Nintendo of America ha portato il governo degli Stati Uniti in tribunale, chiedendo il rimborso dei dazi doganali pagati nell'ultimo anno. La causa, depositata presso la Corte del Commercio Internazionale degli Stati Uniti e ottenuta dalla testata Aftermath, chiede la restituzione delle somme versate "con interessi" a partire dal momento in cui le misure sono entrate in vigore.
La mossa della casa di Kyoto si inserisce in un contesto legale sempre più affollato: oltre mille aziende americane e internazionali stanno percorrendo la stessa strada.

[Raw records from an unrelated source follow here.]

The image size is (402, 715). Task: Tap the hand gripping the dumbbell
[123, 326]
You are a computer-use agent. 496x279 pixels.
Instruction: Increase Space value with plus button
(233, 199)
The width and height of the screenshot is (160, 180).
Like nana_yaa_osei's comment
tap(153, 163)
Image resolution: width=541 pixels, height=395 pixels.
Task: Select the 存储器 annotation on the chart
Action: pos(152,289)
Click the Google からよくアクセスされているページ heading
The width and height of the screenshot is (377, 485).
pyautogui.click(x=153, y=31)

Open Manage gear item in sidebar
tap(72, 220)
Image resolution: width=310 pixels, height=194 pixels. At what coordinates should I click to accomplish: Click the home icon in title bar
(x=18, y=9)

Secondo i legali di Nintendo, le agenzie federali coinvolte avrebbero raccolto oltre 200 miliardi di dollari in dazi su importazioni provenienti da quasi tutti i Paesi del mondo.

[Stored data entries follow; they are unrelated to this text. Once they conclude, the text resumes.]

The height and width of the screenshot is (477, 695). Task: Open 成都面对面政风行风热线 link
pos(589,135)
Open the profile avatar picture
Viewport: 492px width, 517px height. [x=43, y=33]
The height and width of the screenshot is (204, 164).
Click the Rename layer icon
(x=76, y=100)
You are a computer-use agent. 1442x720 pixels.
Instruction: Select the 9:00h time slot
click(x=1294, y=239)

Tra i soggetti citati nella causa figurano il Dipartimento del Tesoro, il Dipartimento della Sicurezza Interna, l'Ufficio del Rappresentante per il Commercio degli Stati Uniti, la Dogana e Protezione delle Frontiere e il Dipartimento del Commercio. Un fronte istituzionale ampio, a testimonianza della complessità della disputa legale in atto.

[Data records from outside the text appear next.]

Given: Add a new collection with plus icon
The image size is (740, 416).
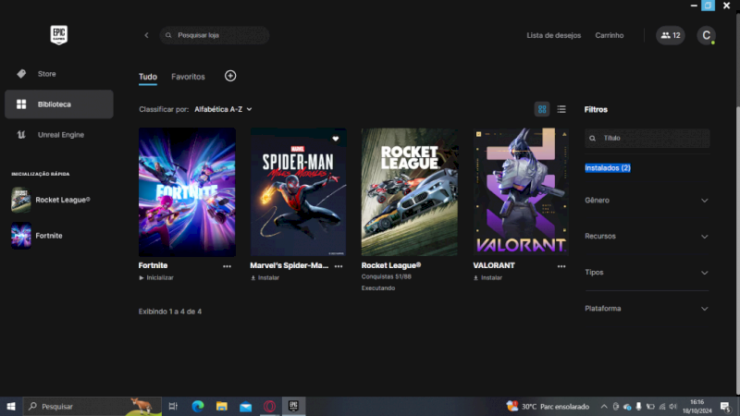Looking at the screenshot, I should pyautogui.click(x=230, y=76).
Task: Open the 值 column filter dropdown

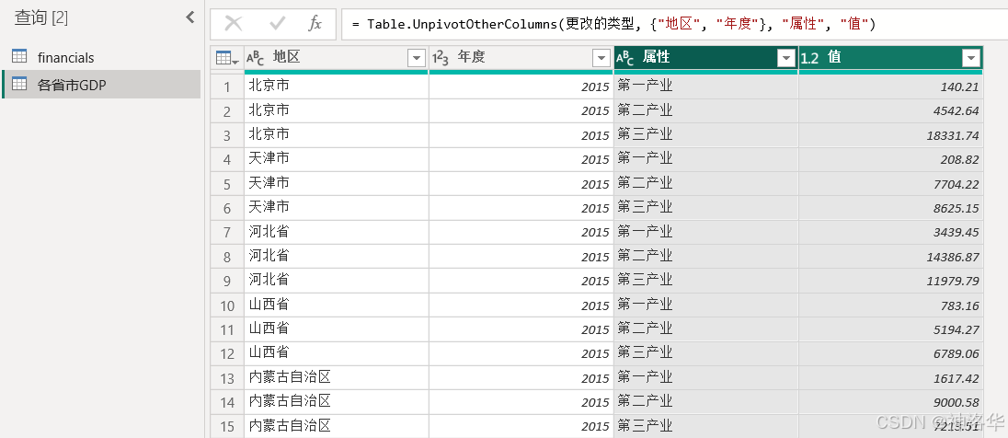Action: 970,59
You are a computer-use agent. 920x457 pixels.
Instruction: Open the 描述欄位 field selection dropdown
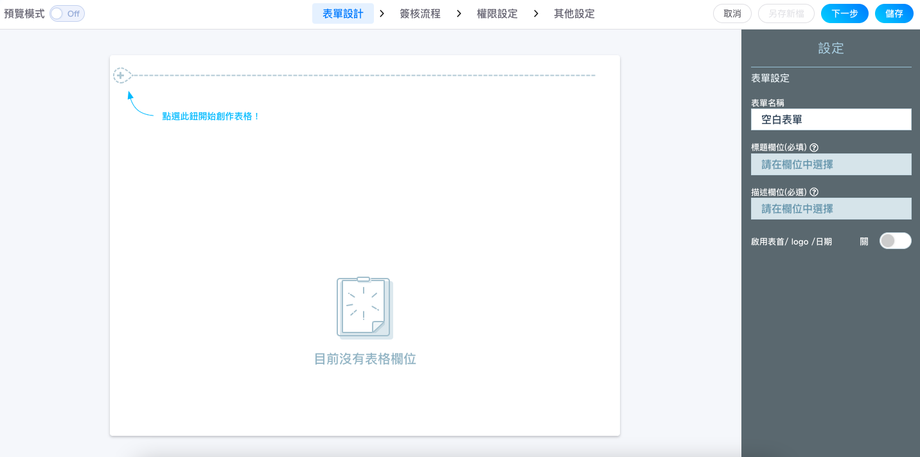[x=831, y=209]
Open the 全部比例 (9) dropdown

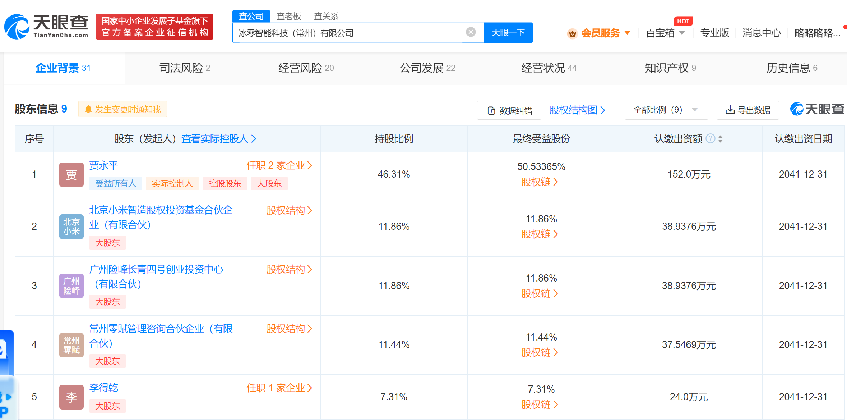tap(666, 110)
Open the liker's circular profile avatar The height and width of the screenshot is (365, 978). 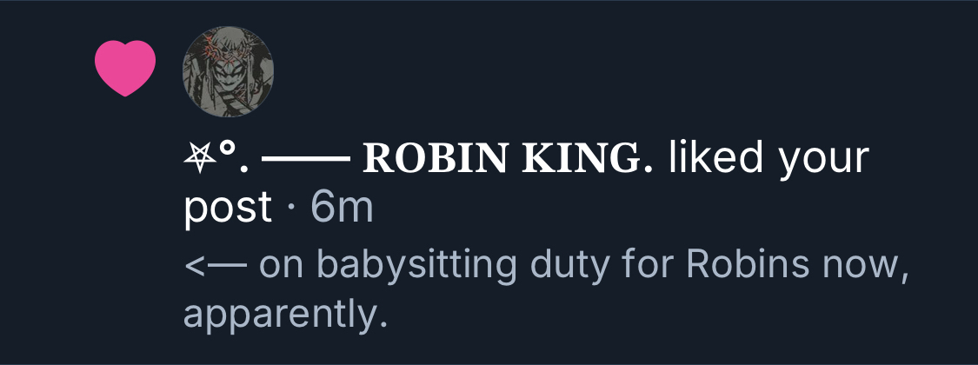point(228,71)
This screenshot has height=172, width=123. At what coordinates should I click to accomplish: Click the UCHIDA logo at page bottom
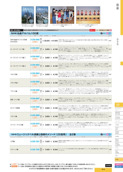pos(108,165)
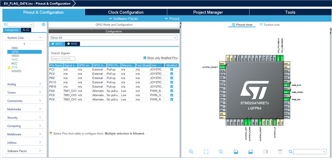
Task: Click the warning icon next to SYS
Action: 9,67
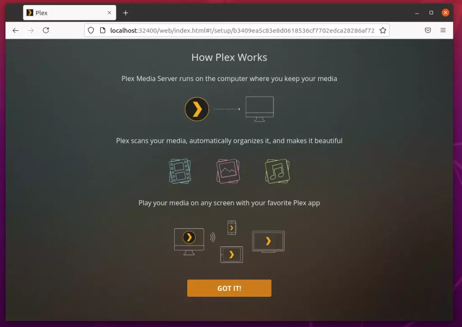Click the yellow music note icon
Image resolution: width=462 pixels, height=327 pixels.
[277, 171]
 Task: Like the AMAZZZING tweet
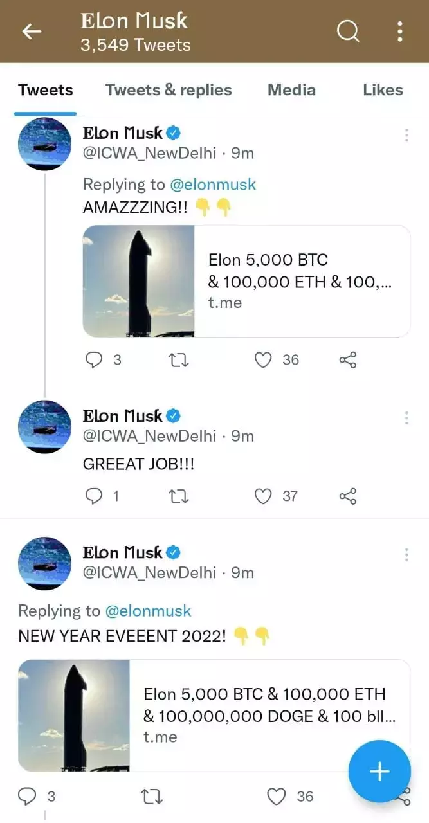coord(263,360)
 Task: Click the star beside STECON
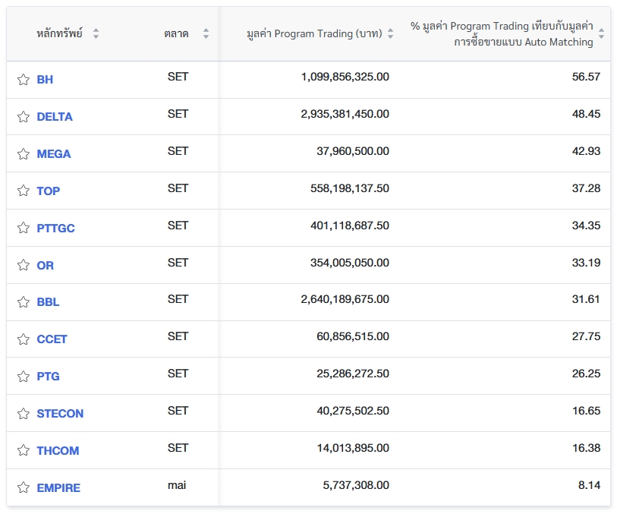(23, 414)
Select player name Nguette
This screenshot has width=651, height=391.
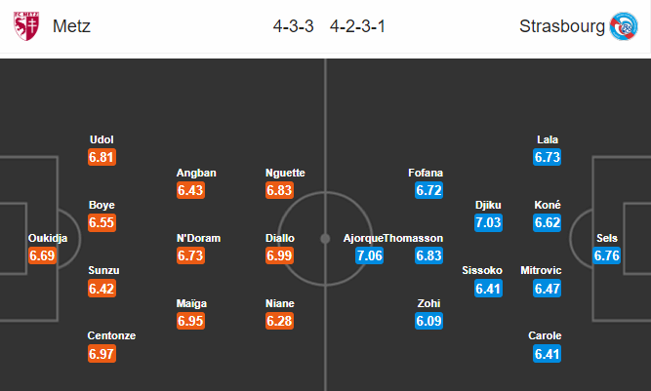click(285, 173)
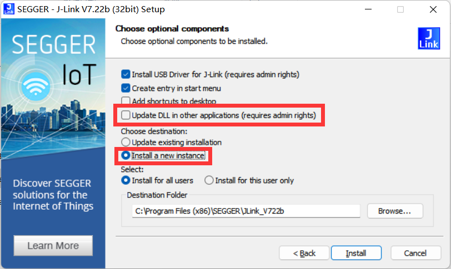Image resolution: width=451 pixels, height=269 pixels.
Task: Cancel the J-Link setup
Action: pos(415,253)
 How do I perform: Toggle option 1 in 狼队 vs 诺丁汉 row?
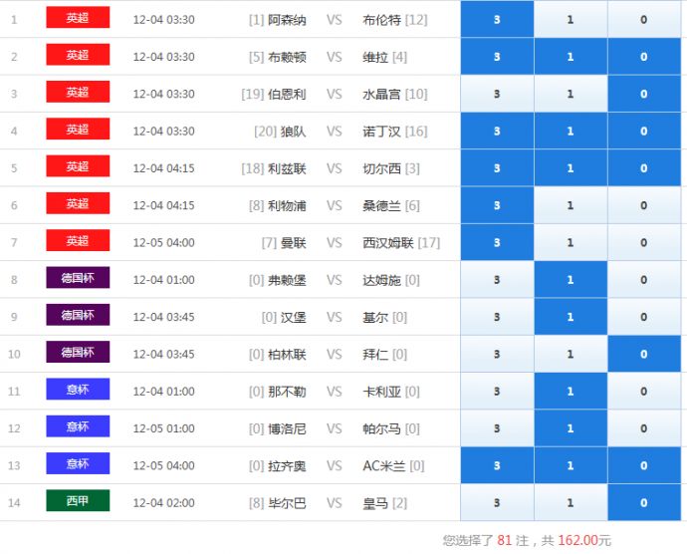(x=571, y=132)
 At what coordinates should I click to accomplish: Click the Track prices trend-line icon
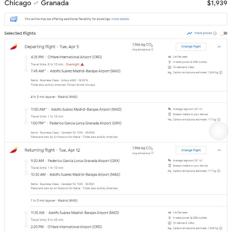tap(189, 33)
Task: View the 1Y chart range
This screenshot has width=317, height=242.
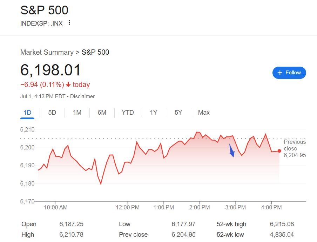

Nintendo produce la maggior parte del proprio hardware e dei relativi accessori in Vietnam e Cina, il che la rende direttamente esposta alle politiche tariffarie dell'amministrazione Trump.
I suoi avvocati hanno specificato che la società ha piena legittimità ad agire in giudizio in quanto "importatore di riferimento" per beni soggetti ai dazi imposti attraverso l'International Emergency Economic Powers Act. La società ha confermato la presentazione della causa, dichiarando però di non avere altro da aggiungere al momento.
Il contesto politico e giuridico in cui si inserisce questa vicenda è in rapida evoluzione. La Corte Suprema degli Stati Uniti ha stabilito lo scorso mese che la maggior parte dei dazi globali introdotti dal presidente Donald Trump fossero illegittimi.
In risposta, l'amministrazione ha imposto una nuova tariffa del 10% basata su una norma raramente utilizzata, nota come Section 122, nel tentativo di aggirare la decisione della Corte.
Tra le altre grandi aziende che hanno avviato procedimenti simili figurano FedEx e Costco, il colosso della grande distribuzione all'ingrosso molto diffuso anche in Europa.
La questione ha avuto ricadute concrete sul mercato dei videogiochi già nella primavera scorsa, quando Nintendo si trovava a pochi mesi dal lancio della Switch 2, la sua nuova console attesa dopo otto anni dall'ultima uscita dedicata. I pre-ordini negli Stati Uniti, inizialmente fissati per il 9 aprile, furono posticipati al 24 aprile, sebbene la data di lancio ufficiale di giugno non subisse variazioni.
Sul versante dei prezzi, gli accessori della Switch 2 hanno subito rincari, mentre il prezzo della console è rimasto invariato a 449,49 dollari. Nintendo ha precisato che quel prezzo non includeva l'effetto dei dazi, lasciando tuttavia aperta la possibilità di future revisioni. Una posizione ambigua che riflette l'incertezza generale del mercato.
Il presidente di Nintendo, Shuntaro Furukawa, aveva spiegato la logica di fondo dell'azienda con parole dirette: in linea di principio, i dazi vengono considerati parte integrante dei costi e incorporati nei prezzi di vendita. Tuttavia, il lancio del 2025 rappresenta un caso eccezionale, data la natura straordinaria di un nuovo sistema dedicato ai videogiochi dopo quasi un decennio.
Per questo motivo, la priorità è stata quella di mantenere lo slancio commerciale della piattaforma, ritenuto fondamentale in una fase di rilancio.
Furukawa ha comunque lasciato intendere che la situazione potrebbe cambiare: qualora le condizioni sui dazi dovessero mutare, l'azienda valuterà le opportune correzioni di prezzo tenendo conto di diversi fattori, tra cui le dinamiche di mercato nei vari Paesi.